Below are records to be copied exactly; their pictures are to be omitted.

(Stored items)
○ ○ ○
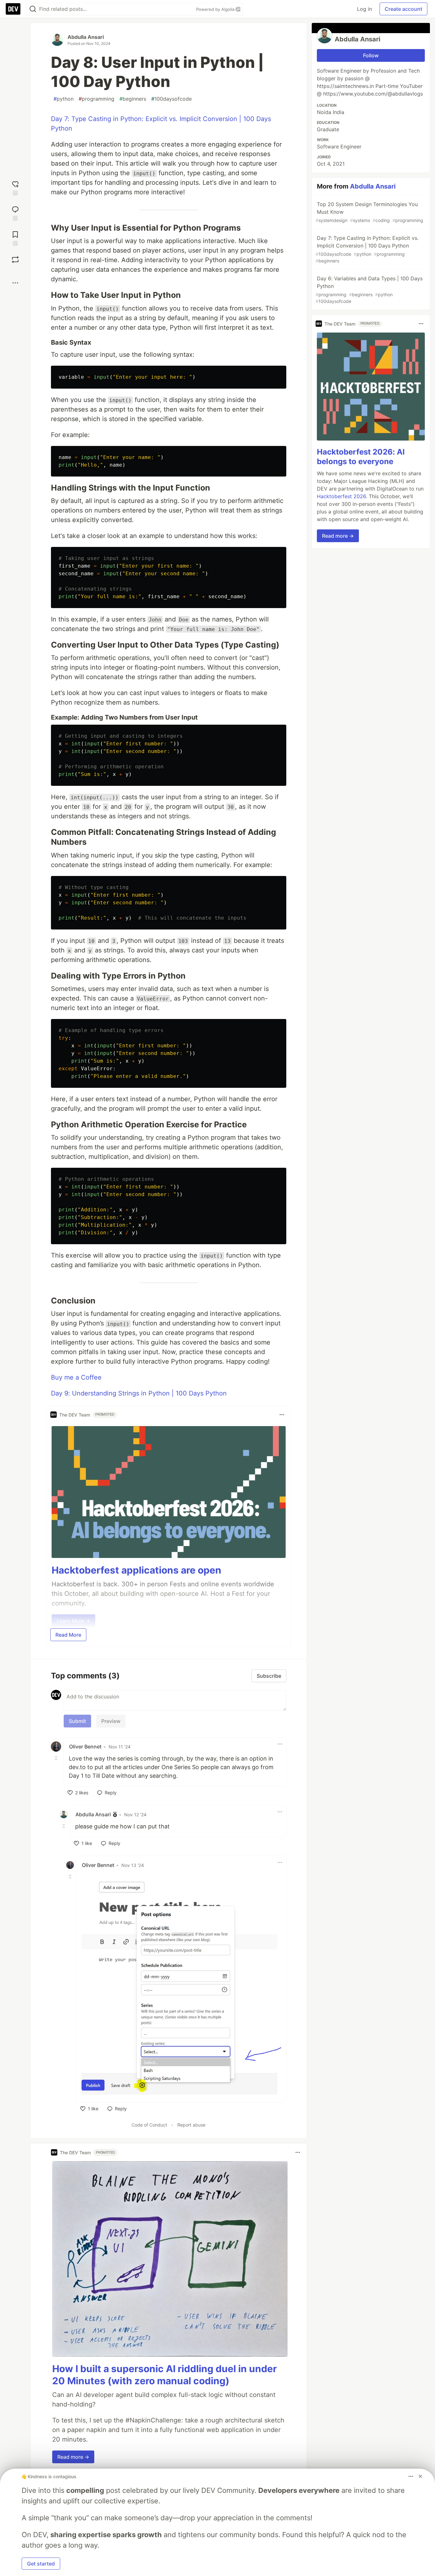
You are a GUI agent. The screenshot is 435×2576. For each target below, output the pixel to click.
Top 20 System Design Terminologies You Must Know (369, 212)
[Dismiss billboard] (420, 2476)
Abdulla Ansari (86, 37)
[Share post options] (15, 282)
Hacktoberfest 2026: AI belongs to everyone (361, 456)
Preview (110, 1721)
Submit (77, 1721)
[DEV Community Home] (13, 9)
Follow (371, 55)
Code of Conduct (149, 2125)
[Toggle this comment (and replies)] (56, 1758)
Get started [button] (41, 2563)
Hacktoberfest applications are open (136, 1570)
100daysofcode (171, 99)
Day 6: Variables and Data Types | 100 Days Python (369, 289)
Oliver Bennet (85, 1746)
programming (96, 99)
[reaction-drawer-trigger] (15, 187)
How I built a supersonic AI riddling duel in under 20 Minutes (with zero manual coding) (164, 2374)
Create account (403, 9)
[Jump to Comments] (15, 213)
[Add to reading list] (15, 238)
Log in (364, 9)
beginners (132, 99)
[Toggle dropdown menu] (282, 1415)
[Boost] (15, 259)
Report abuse (191, 2125)
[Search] (32, 9)
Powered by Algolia (216, 9)
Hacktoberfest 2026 (341, 496)
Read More (68, 1635)
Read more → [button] (73, 2457)
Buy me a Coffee (76, 1377)
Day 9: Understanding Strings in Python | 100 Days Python (139, 1393)
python (63, 99)
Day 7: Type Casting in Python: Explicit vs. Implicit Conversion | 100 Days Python (367, 249)
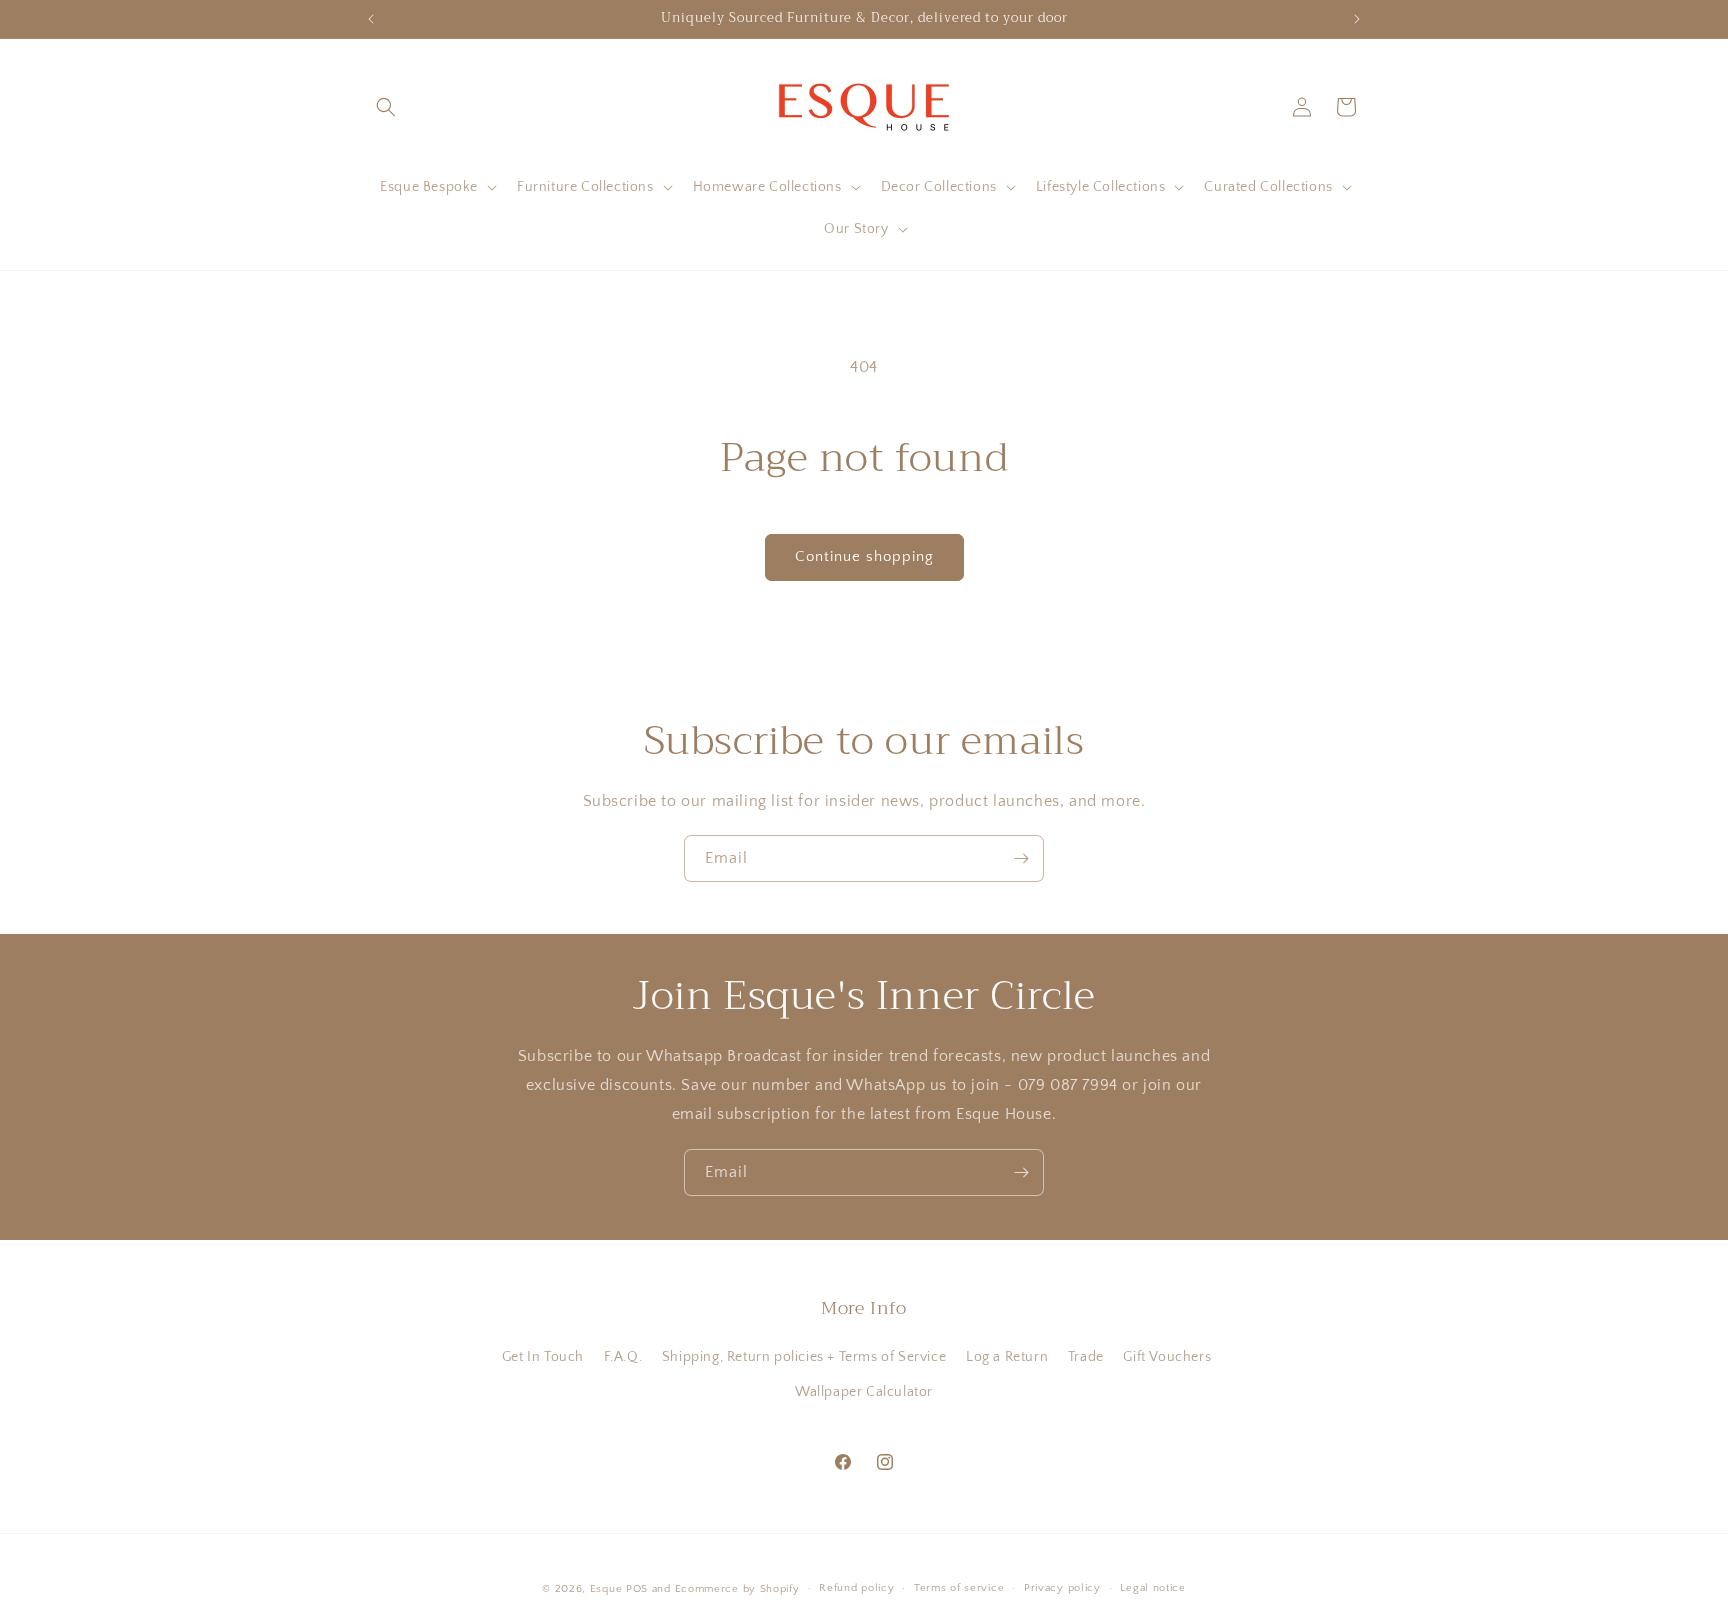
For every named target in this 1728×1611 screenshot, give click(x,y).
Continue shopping (864, 556)
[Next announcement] (1357, 19)
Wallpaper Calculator (864, 1392)
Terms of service (959, 1588)
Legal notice (1152, 1588)
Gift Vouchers (1167, 1357)
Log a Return (1007, 1357)
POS (637, 1589)
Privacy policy (1062, 1588)
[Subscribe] (1021, 858)
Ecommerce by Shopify (737, 1589)
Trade (1086, 1357)
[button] (386, 107)
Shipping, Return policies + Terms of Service (804, 1357)
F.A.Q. (623, 1357)
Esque (606, 1589)
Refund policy (856, 1588)
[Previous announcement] (371, 19)
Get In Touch (543, 1357)
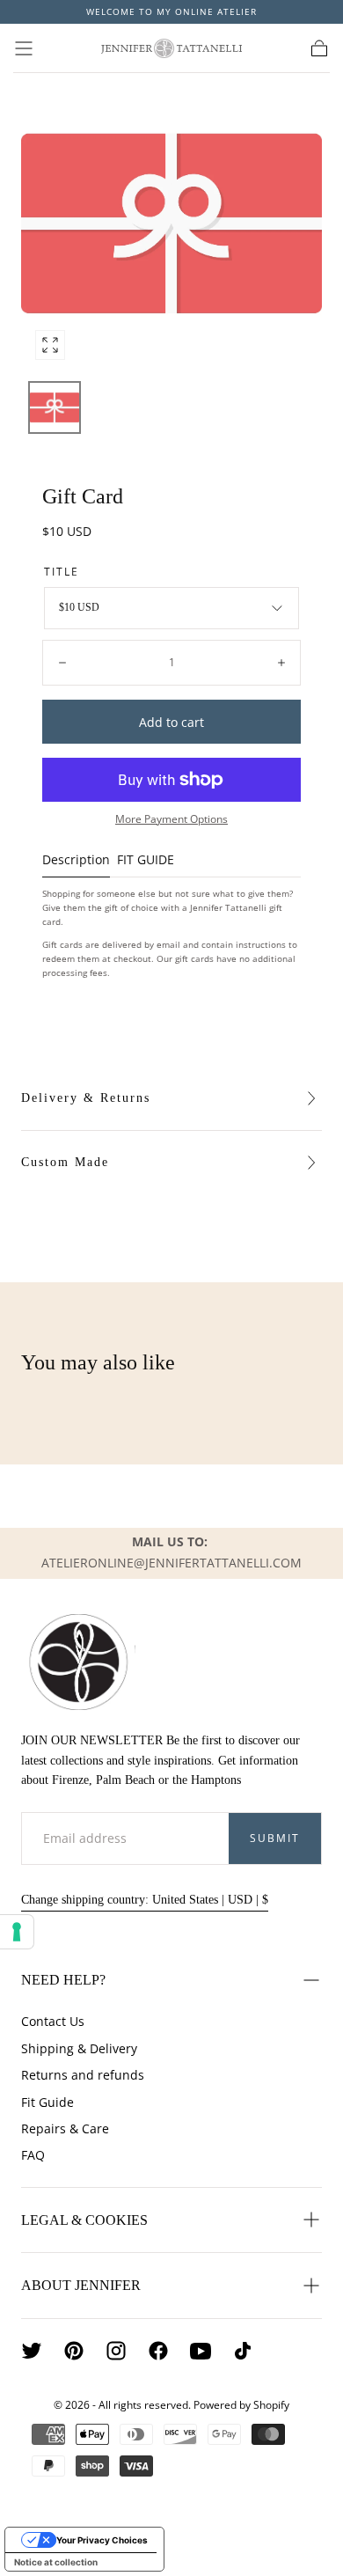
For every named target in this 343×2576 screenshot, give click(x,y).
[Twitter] (31, 2350)
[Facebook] (158, 2350)
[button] (23, 48)
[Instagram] (116, 2350)
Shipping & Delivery (79, 2048)
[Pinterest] (74, 2350)
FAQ (33, 2155)
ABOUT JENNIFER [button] (81, 2285)
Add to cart (171, 722)
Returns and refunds (82, 2074)
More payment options (171, 818)
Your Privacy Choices (102, 2540)
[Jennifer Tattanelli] (78, 1662)
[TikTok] (242, 2350)
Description (76, 861)
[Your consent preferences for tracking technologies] (16, 1932)
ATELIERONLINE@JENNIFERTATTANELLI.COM (171, 1562)
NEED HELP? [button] (63, 1979)
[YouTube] (200, 2350)
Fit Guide (47, 2102)
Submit (275, 1838)
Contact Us (52, 2021)
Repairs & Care (65, 2128)
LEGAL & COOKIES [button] (84, 2220)
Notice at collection (56, 2562)
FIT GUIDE (145, 861)
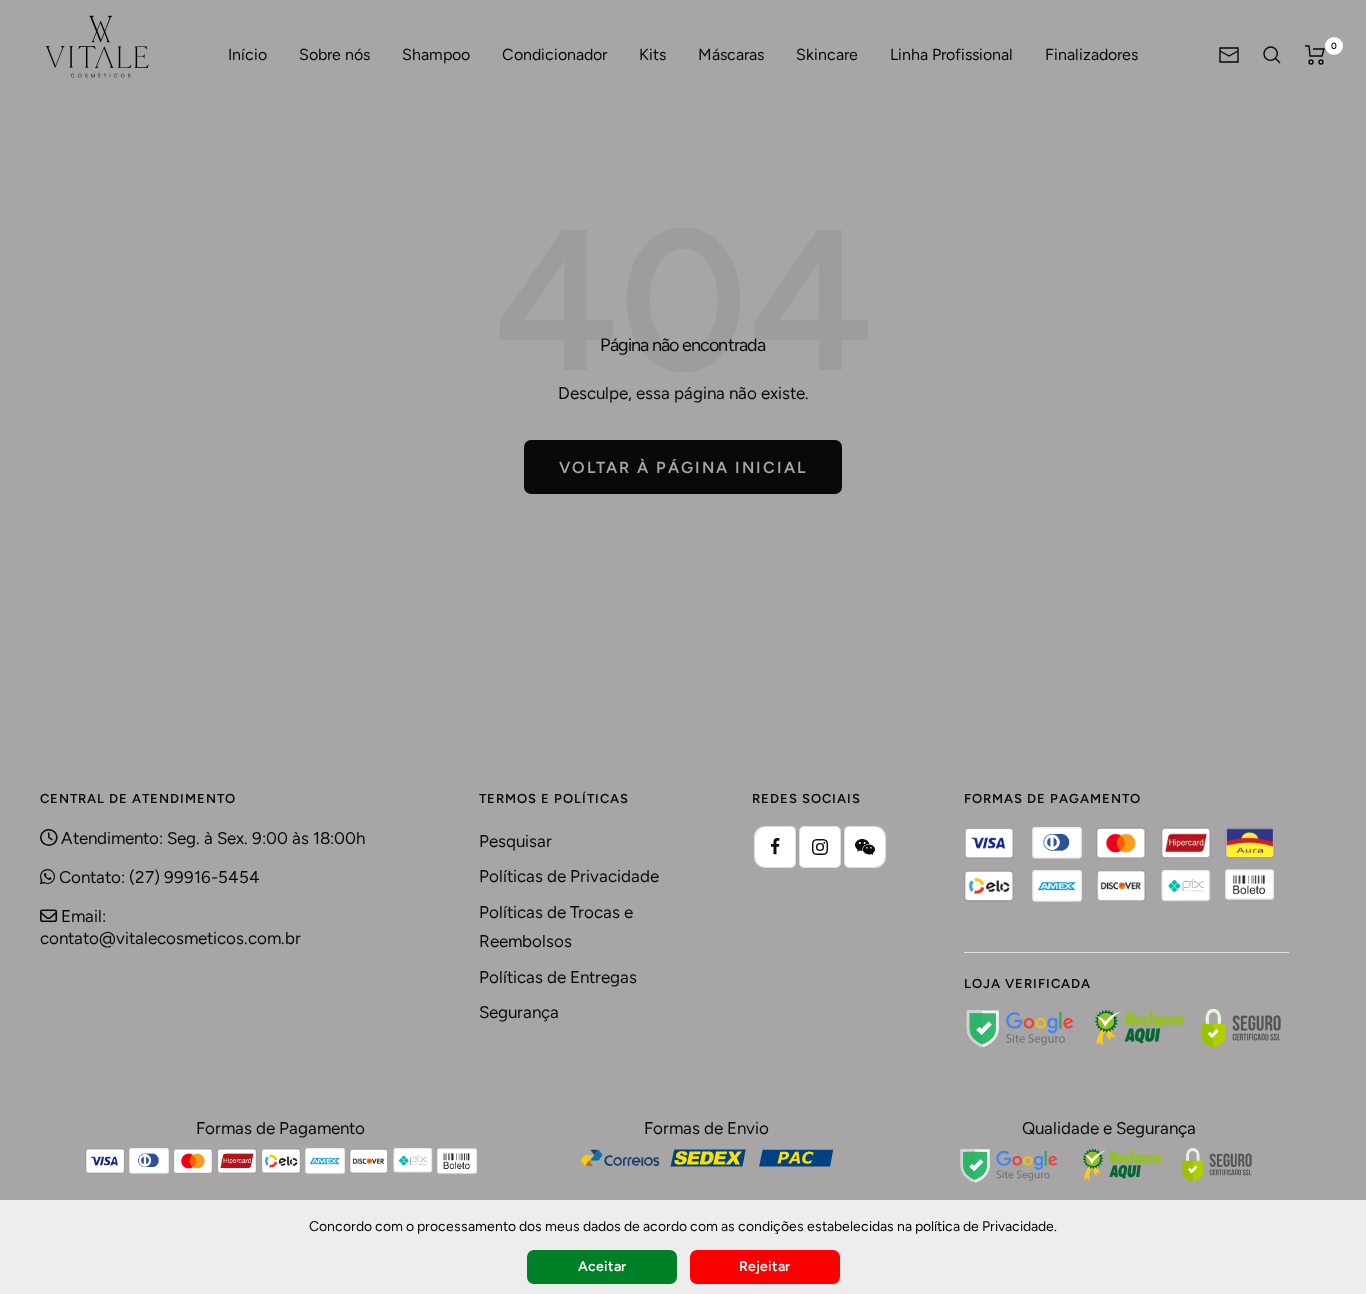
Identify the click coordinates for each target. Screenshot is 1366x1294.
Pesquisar (515, 841)
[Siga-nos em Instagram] (820, 847)
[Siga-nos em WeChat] (865, 847)
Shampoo (436, 54)
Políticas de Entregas (558, 977)
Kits (652, 54)
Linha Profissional (951, 54)
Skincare (827, 54)
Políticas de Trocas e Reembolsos (556, 926)
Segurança (519, 1012)
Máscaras (731, 54)
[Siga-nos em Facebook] (775, 847)
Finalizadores (1091, 54)
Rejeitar (764, 1266)
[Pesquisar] (1272, 55)
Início (247, 54)
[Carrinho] (1315, 55)
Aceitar (602, 1266)
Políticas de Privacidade (569, 876)
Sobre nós (334, 54)
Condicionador (554, 54)
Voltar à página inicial (683, 467)
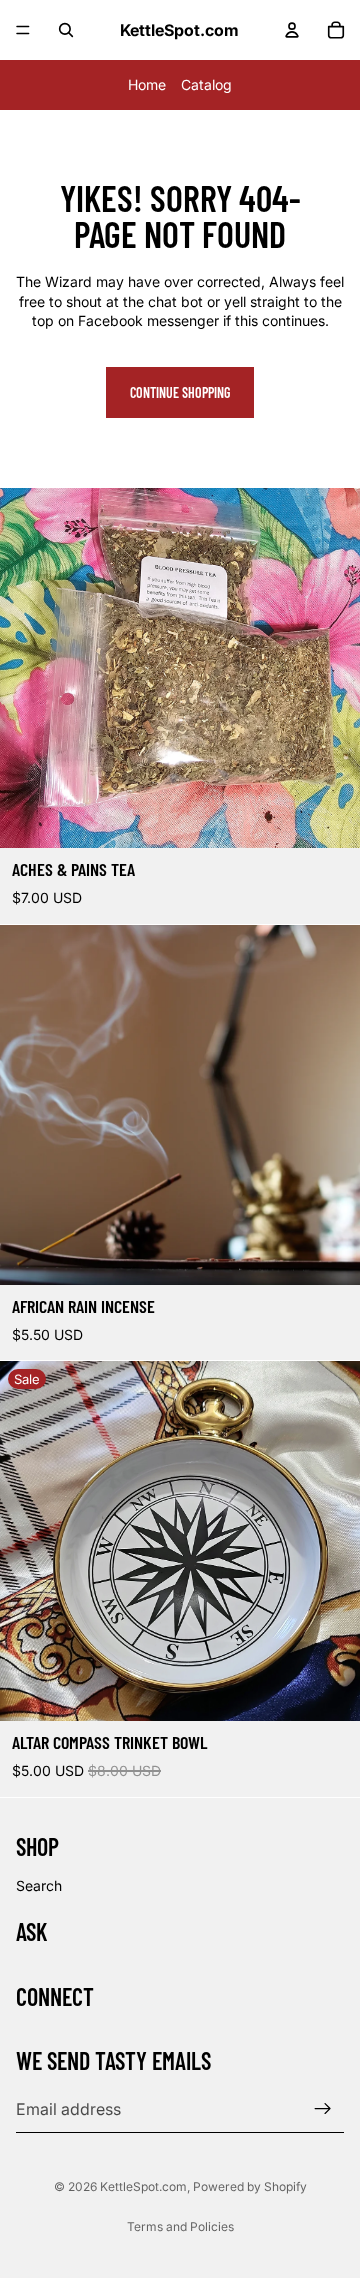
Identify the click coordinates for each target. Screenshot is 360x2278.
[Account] (292, 30)
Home (147, 84)
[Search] (66, 30)
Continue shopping (180, 392)
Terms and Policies (180, 2226)
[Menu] (23, 30)
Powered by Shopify (250, 2186)
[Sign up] (323, 2109)
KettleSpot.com (143, 2186)
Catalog (206, 84)
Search (39, 1884)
○ ○ ○
Response area:
You are a GUI agent. The screenshot is 435×2576. For each target below, output the pixel to click.
Top 20 System Design Terminologies You Must Know (369, 212)
[Dismiss billboard] (420, 2476)
Abdulla Ansari (86, 37)
[Share post options] (15, 282)
Hacktoberfest 2026: AI belongs to everyone (361, 456)
Preview (110, 1721)
Submit (77, 1721)
[DEV Community Home] (13, 9)
Follow (371, 55)
Code of Conduct (149, 2125)
[Toggle this comment (and replies)] (56, 1758)
Get started [button] (41, 2563)
Hacktoberfest applications are open (136, 1570)
100daysofcode (171, 99)
Day 6: Variables and Data Types | 100 Days Python (369, 289)
Oliver Bennet (85, 1746)
programming (96, 99)
[reaction-drawer-trigger] (15, 187)
How I built a supersonic AI riddling duel in under 20 Minutes (with zero manual coding) (164, 2374)
Create account (403, 9)
[Jump to Comments] (15, 213)
[Add to reading list] (15, 238)
Log in (364, 9)
beginners (132, 99)
[Toggle dropdown menu] (282, 1415)
[Boost] (15, 259)
Report abuse (191, 2125)
[Search] (32, 9)
Powered by Algolia (216, 9)
Hacktoberfest 2026 (341, 496)
Read More (68, 1635)
Read more → [button] (73, 2457)
Buy me a Coffee (76, 1377)
Day 9: Understanding Strings in Python | 100 Days Python (139, 1393)
python (63, 99)
Day 7: Type Casting in Python: Explicit vs. Implicit Conversion | 100 Days Python (367, 249)
For every named target in this 1728×1611 screenshot, give click(x,y).
Continue shopping (864, 556)
[Next announcement] (1357, 19)
Wallpaper Calculator (864, 1392)
Terms of service (959, 1588)
Legal notice (1152, 1588)
Gift Vouchers (1167, 1357)
Log a Return (1007, 1357)
POS (637, 1589)
Privacy policy (1062, 1588)
[Subscribe] (1021, 858)
Ecommerce by Shopify (737, 1589)
Trade (1086, 1357)
[button] (386, 107)
Shipping, Return policies + Terms of Service (804, 1357)
F.A.Q. (623, 1357)
Esque (606, 1589)
Refund policy (856, 1588)
[Previous announcement] (371, 19)
Get In Touch (543, 1357)
For every named target in this 343×2576 screenshot, give click(x,y).
[Twitter] (31, 2350)
[Facebook] (158, 2350)
[button] (23, 48)
[Instagram] (116, 2350)
Shipping & Delivery (79, 2048)
[Pinterest] (74, 2350)
FAQ (33, 2155)
ABOUT JENNIFER [button] (81, 2285)
Add to cart (171, 722)
Returns and refunds (82, 2074)
More payment options (171, 818)
Your Privacy Choices (102, 2540)
[Jennifer Tattanelli] (78, 1662)
[TikTok] (242, 2350)
Description (76, 861)
[Your consent preferences for tracking technologies] (16, 1932)
ATELIERONLINE@JENNIFERTATTANELLI.COM (171, 1562)
NEED HELP? [button] (63, 1979)
[YouTube] (200, 2350)
Fit Guide (47, 2102)
Submit (275, 1838)
Contact Us (52, 2021)
Repairs & Care (65, 2128)
LEGAL & COOKIES [button] (84, 2220)
Notice at collection (56, 2562)
FIT GUIDE (145, 861)
Identify the click coordinates for each target. Screenshot is 1366x1294.
Pesquisar (515, 841)
[Siga-nos em Instagram] (820, 847)
[Siga-nos em WeChat] (865, 847)
Shampoo (436, 54)
Políticas de Entregas (558, 977)
Kits (652, 54)
Linha Profissional (951, 54)
Skincare (827, 54)
Políticas de Trocas e Reembolsos (556, 926)
Segurança (519, 1012)
Máscaras (731, 54)
[Siga-nos em Facebook] (775, 847)
Finalizadores (1091, 54)
Rejeitar (764, 1266)
[Pesquisar] (1272, 55)
Início (247, 54)
[Carrinho] (1315, 55)
Aceitar (602, 1266)
Políticas de Privacidade (569, 876)
Sobre nós (334, 54)
Condicionador (554, 54)
Voltar à página inicial (683, 467)
Identify the click coordinates for each target. Screenshot is 360x2278.
[Account] (292, 30)
Home (147, 84)
[Search] (66, 30)
Continue shopping (180, 392)
Terms and Policies (180, 2226)
[Menu] (23, 30)
Powered by Shopify (250, 2186)
[Sign up] (323, 2109)
KettleSpot.com (143, 2186)
Catalog (206, 84)
Search (39, 1884)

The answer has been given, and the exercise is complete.